Brett Cannon brett at python.org
Fri Mar 24 01:46:29 CET 2006


On 3/23/06, Guido van Rossum <guido at python.org> wrote:
> On 3/23/06, Ian Bicking <ianb at colorstudy.com> wrote:
> [Guido]
> > > Testing whether an iterator is empty or not is an oxymoron; the only
> > > legit way is to call next() and see whether it raises StopIteration.
> > > This is the fundamental confusion I am talking about. It is NOT
> > > "natural enough". It reveals a fundamental misunderstanding of the
> > > design of the iterator protocol.
> >
> > I'm talking about a use case, not the protocol.  Where iterators are
> > used, it is very common that you also want to distinguish between zero
> > and some items.
>
> Really? Methinks you are thinking of a fairly specific context -- when
> presenting database query results to a user. The problem IMO lies in
> SQLObject (which I admit I've never used) or perhaps in SQL itself, or
> the specific underlying DB. In most other situations, you have an
> honest-to-god container (e.g. a dict) which you can test for emptiness
> before even asking for an iterator over its items. When all you have
> is a query represented as an iterator this doesn't fly. That's why
> some DB API implementations return the number of results as the
> non-standard return value of the query API (at least that's what I
> recall -- it's been a while since I used the DB API).
>

I think there is a fundamental difference between your views of
iterators.  It sounds like Ian is viewing them as a separate object;
something that happens to have derived its values from a dict in the
situation begin discussed.  While it seems Guido views the iterator
for the dict as a view (ala Java in a way) of the data and providing
an object with an API for viewing that data.

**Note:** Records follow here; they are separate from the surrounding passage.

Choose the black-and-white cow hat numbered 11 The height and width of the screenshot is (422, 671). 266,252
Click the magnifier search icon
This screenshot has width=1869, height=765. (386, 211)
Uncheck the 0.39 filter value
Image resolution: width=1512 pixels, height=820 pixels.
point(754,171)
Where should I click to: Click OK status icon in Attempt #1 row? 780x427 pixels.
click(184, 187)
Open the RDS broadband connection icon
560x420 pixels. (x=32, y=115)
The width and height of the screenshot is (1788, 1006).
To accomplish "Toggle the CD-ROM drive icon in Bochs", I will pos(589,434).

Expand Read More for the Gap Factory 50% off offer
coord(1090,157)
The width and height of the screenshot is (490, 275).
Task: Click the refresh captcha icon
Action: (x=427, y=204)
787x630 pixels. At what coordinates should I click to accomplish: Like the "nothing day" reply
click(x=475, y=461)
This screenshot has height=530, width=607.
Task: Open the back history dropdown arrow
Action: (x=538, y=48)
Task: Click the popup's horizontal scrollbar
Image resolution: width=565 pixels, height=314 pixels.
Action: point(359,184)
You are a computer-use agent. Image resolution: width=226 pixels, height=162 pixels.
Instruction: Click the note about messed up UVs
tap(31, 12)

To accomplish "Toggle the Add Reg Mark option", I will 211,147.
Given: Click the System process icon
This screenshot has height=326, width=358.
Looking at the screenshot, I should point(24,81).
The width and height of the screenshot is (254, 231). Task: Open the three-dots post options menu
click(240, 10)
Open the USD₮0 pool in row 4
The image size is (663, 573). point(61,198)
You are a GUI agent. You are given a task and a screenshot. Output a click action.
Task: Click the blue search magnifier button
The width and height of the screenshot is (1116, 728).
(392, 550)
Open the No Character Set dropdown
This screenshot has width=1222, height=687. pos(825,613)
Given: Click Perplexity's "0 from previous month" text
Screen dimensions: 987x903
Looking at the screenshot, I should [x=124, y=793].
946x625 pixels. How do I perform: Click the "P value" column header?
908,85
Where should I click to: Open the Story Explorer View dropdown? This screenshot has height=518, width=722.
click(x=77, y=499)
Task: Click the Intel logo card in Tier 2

And this leads to the difference between wanting to know the length of
the iterator compared to the object that returned the iterator. 
Taking the view of the iterator as its own object with data, you would
do::

  obj = {}
  it = obj.keys()
  len(it)

But taking the view of the iterator as a view of the original object,
it makes more sense to work off the original object::

  obj = {}
  len(obj)
  it = obj.keys()

I understand Ian's view since I know I like to pass around iterators
for use and that disconnects the iterator from the object that
generated it and thus makes it impossible to find out possible info on
the data contained without exhausting the iterator compared to just
performing data upon the object containing the original the data.

But I think if objects returned iterators instead of lists the
iterator-as-view will begin to be used more than viewing them as
iterator-has-own-data.  But this also means that making a more
view-like interface would be handy.  In terms of what would need to be
supported (len, deletion, etc.) I don't know.  I personally have not
had that much of a need since I then just pass the originating object
and get the iterator as needed instead of passing around the iterator.